══ Listed entries ══
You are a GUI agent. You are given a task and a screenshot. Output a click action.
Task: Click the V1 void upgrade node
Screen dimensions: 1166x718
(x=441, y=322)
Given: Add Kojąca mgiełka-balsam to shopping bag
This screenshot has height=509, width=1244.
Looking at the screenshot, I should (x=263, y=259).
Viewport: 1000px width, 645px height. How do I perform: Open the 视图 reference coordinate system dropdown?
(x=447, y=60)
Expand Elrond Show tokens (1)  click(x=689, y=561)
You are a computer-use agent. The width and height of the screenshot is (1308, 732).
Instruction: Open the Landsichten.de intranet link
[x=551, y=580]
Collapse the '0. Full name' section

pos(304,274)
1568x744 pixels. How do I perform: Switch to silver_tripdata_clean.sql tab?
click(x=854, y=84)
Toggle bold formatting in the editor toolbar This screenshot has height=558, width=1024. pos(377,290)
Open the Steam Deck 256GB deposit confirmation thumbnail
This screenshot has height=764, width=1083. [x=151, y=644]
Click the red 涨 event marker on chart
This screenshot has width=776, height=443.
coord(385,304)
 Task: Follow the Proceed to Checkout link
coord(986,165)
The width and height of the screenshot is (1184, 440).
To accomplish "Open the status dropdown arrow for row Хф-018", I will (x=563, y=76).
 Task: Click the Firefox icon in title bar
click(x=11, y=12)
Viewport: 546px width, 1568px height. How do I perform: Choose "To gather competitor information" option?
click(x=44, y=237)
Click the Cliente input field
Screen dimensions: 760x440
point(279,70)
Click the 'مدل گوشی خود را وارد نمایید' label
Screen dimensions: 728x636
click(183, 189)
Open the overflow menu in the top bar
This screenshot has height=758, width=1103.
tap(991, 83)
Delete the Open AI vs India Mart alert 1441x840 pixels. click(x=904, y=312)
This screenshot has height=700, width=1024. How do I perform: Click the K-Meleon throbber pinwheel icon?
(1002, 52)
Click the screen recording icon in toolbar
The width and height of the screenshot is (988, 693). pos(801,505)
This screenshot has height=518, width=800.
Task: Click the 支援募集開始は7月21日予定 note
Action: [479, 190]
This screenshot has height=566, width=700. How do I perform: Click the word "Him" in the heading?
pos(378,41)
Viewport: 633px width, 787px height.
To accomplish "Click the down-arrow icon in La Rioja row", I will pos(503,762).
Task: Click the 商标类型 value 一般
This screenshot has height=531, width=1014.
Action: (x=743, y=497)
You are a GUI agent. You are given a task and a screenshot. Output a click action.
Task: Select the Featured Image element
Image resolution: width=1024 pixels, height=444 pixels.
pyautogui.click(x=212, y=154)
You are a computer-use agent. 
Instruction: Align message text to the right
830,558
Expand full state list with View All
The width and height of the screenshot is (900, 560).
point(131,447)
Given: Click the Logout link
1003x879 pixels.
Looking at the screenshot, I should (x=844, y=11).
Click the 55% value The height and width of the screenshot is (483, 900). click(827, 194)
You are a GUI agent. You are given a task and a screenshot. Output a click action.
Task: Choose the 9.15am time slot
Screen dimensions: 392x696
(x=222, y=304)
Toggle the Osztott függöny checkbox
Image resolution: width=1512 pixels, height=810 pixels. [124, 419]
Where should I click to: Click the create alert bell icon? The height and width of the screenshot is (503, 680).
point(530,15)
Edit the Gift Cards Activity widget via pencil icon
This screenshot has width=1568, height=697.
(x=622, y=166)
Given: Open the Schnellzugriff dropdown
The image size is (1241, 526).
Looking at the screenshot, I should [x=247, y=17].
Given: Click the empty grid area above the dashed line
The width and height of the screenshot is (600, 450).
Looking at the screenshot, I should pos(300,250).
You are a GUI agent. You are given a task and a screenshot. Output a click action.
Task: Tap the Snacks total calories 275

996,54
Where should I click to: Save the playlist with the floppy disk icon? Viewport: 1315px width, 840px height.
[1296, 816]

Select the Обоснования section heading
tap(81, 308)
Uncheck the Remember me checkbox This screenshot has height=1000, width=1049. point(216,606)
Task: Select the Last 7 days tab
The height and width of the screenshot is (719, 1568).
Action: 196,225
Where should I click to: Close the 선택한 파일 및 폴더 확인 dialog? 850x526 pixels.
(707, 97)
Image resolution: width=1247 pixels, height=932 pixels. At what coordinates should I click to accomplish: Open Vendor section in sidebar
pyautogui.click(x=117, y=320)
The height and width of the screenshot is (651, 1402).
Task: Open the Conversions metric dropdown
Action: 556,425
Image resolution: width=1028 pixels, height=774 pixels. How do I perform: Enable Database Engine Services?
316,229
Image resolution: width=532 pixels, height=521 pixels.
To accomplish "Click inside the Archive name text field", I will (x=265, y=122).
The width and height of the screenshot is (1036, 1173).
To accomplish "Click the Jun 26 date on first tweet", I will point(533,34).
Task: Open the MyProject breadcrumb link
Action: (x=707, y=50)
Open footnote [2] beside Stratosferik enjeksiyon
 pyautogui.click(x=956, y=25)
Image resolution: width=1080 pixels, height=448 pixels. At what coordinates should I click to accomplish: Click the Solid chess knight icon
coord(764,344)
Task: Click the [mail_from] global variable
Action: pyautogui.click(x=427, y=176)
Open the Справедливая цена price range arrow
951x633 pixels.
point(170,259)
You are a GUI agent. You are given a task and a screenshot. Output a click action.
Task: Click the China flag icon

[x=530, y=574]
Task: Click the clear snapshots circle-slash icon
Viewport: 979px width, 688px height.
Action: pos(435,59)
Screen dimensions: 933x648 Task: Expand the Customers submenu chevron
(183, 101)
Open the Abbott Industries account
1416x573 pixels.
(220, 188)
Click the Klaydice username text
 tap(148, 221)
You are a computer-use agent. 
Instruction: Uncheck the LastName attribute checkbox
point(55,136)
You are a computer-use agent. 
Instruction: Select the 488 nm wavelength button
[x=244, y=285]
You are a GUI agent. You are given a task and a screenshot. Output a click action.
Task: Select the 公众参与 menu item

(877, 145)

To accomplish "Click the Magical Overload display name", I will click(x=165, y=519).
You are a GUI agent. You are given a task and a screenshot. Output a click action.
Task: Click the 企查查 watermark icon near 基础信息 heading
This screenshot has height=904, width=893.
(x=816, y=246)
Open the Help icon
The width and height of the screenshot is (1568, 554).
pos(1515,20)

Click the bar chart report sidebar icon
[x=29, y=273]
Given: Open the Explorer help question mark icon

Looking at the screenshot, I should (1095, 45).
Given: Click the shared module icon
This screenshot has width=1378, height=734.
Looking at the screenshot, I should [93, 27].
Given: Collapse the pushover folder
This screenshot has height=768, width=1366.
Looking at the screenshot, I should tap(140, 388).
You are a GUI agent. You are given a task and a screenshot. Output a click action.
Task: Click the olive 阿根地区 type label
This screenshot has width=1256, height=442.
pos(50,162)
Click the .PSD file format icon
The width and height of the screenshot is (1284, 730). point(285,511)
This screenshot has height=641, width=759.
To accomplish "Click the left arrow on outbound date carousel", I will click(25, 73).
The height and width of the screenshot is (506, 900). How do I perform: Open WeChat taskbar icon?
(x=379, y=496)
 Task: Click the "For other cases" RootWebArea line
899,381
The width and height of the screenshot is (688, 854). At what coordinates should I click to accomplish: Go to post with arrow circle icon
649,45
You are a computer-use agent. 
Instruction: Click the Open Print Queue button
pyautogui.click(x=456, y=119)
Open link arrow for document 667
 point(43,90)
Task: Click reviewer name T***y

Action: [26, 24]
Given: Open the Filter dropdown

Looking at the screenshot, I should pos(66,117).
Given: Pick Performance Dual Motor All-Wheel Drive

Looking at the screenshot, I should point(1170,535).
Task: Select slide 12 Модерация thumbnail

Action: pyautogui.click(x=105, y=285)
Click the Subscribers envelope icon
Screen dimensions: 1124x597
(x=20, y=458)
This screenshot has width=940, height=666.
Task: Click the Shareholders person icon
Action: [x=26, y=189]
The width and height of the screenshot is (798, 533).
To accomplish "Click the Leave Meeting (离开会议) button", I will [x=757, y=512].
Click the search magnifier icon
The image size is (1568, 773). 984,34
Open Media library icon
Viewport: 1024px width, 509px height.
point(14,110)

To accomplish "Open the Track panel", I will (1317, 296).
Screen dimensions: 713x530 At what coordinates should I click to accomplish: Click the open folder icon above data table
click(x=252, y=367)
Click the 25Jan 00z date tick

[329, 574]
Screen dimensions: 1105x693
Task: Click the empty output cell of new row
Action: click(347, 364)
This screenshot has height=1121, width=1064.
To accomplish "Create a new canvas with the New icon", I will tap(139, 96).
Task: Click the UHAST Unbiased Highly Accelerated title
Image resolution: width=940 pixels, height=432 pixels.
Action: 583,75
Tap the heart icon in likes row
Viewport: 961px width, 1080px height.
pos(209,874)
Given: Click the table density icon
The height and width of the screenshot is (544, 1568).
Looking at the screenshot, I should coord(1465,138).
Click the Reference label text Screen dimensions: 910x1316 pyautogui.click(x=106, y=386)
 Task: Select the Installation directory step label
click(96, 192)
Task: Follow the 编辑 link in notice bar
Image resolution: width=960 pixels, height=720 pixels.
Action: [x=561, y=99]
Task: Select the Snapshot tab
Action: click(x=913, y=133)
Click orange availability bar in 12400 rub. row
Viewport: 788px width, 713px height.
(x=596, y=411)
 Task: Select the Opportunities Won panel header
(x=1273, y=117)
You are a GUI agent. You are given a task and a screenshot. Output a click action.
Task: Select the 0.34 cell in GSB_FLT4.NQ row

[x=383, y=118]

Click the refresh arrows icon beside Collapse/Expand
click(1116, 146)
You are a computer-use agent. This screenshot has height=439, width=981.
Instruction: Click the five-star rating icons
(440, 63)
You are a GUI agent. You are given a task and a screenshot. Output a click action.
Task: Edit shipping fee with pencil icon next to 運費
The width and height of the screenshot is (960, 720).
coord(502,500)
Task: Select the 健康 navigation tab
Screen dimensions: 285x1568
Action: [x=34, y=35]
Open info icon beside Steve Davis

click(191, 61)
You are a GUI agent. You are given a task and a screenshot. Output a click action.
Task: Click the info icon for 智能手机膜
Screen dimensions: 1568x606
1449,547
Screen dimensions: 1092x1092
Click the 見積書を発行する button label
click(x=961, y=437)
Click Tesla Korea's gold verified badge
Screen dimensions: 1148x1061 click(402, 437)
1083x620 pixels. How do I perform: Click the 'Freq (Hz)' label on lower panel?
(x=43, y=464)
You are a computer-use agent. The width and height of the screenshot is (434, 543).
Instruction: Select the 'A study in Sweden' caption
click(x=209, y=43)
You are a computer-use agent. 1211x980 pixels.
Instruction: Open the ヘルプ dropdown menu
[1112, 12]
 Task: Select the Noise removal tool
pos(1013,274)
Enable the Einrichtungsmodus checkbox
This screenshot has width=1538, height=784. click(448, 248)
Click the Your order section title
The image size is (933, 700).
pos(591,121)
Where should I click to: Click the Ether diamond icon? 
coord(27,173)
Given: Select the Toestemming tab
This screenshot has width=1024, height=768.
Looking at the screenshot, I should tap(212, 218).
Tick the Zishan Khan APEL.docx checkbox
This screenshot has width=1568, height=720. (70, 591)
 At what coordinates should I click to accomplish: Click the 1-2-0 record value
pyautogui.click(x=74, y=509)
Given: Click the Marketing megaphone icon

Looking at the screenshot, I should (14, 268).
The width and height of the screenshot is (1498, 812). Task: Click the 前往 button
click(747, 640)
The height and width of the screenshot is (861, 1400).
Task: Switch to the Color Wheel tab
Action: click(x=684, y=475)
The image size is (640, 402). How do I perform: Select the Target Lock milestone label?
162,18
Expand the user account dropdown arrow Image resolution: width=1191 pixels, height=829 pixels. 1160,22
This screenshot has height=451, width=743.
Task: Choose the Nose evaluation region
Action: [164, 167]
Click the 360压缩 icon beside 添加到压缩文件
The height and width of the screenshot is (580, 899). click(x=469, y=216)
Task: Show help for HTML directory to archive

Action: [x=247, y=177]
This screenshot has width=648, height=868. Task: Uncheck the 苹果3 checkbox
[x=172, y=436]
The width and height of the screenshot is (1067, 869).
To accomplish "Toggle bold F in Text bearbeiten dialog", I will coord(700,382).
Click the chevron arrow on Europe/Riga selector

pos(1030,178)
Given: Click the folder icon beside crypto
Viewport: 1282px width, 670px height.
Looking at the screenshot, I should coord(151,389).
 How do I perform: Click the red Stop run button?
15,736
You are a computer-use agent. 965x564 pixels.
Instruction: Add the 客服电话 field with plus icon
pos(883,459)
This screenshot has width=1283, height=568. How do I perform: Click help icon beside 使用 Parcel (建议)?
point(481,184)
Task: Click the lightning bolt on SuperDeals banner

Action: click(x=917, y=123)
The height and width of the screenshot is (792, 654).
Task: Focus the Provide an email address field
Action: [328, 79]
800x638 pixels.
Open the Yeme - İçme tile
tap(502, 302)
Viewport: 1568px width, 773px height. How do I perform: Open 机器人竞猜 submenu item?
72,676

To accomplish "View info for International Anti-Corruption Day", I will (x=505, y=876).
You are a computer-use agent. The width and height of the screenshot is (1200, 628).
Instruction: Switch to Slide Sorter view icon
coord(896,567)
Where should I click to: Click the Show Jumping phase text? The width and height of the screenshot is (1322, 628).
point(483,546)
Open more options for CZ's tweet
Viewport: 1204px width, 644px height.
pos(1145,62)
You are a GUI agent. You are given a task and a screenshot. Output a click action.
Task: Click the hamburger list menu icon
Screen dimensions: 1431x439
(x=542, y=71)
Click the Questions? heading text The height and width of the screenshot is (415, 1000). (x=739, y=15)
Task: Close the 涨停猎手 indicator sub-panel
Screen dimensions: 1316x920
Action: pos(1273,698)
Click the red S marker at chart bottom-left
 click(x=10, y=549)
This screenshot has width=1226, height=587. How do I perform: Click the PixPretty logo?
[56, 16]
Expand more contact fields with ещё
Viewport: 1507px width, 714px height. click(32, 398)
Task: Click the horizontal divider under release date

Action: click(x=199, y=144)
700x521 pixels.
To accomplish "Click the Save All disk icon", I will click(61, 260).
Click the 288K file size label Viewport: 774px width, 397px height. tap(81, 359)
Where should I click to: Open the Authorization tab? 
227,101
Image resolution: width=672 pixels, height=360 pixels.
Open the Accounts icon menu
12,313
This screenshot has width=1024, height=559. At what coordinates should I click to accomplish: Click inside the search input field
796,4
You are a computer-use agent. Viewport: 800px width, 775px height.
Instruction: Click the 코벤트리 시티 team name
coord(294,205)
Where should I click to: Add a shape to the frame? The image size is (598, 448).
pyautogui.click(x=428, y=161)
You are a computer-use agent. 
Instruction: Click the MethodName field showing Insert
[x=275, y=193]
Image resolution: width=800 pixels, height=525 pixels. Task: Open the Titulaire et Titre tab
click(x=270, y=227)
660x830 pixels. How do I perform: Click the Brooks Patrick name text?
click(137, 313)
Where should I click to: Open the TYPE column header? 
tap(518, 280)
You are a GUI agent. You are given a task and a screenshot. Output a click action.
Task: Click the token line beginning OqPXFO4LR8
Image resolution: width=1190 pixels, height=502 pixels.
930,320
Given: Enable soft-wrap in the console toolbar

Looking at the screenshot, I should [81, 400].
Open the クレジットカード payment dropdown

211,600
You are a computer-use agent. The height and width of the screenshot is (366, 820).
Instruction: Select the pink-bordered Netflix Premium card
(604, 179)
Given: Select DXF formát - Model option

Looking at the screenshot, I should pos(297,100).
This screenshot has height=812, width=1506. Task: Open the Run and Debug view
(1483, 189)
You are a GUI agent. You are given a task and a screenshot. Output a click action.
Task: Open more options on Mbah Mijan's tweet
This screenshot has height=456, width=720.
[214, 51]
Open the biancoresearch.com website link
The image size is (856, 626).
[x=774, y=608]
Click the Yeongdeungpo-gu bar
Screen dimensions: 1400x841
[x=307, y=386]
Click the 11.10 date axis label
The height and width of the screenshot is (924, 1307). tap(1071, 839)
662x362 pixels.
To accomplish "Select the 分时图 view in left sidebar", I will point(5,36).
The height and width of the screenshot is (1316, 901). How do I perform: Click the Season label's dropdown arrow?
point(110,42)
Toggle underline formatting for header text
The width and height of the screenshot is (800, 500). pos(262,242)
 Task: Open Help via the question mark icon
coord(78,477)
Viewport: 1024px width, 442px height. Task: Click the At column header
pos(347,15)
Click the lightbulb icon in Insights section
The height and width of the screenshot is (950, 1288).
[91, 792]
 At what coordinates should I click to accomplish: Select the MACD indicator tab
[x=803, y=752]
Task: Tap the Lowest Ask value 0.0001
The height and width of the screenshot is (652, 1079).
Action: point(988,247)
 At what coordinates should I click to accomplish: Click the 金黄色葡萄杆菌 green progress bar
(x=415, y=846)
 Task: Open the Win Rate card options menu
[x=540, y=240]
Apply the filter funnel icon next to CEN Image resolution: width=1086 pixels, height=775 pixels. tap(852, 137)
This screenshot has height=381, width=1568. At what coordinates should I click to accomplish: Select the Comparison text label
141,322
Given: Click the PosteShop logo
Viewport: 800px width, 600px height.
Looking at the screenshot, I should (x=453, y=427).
═══
> **Problem requirements**: Your answer must be the line holding "Screen dimensions: 1400x841" and every later line of the entries above, written out exactly, and nothing else.

> **Response**:
Screen dimensions: 1400x841
[x=307, y=386]
Click the 11.10 date axis label
The height and width of the screenshot is (924, 1307). tap(1071, 839)
662x362 pixels.
To accomplish "Select the 分时图 view in left sidebar", I will point(5,36).
The height and width of the screenshot is (1316, 901). How do I perform: Click the Season label's dropdown arrow?
point(110,42)
Toggle underline formatting for header text
The width and height of the screenshot is (800, 500). pos(262,242)
 Task: Open Help via the question mark icon
coord(78,477)
Viewport: 1024px width, 442px height. Task: Click the At column header
pos(347,15)
Click the lightbulb icon in Insights section
The height and width of the screenshot is (950, 1288).
[91, 792]
 At what coordinates should I click to accomplish: Select the MACD indicator tab
[x=803, y=752]
Task: Tap the Lowest Ask value 0.0001
The height and width of the screenshot is (652, 1079).
Action: point(988,247)
 At what coordinates should I click to accomplish: Click the 金黄色葡萄杆菌 green progress bar
(x=415, y=846)
 Task: Open the Win Rate card options menu
[x=540, y=240]
Apply the filter funnel icon next to CEN Image resolution: width=1086 pixels, height=775 pixels. tap(852, 137)
This screenshot has height=381, width=1568. At what coordinates should I click to accomplish: Select the Comparison text label
141,322
Given: Click the PosteShop logo
Viewport: 800px width, 600px height.
Looking at the screenshot, I should (x=453, y=427).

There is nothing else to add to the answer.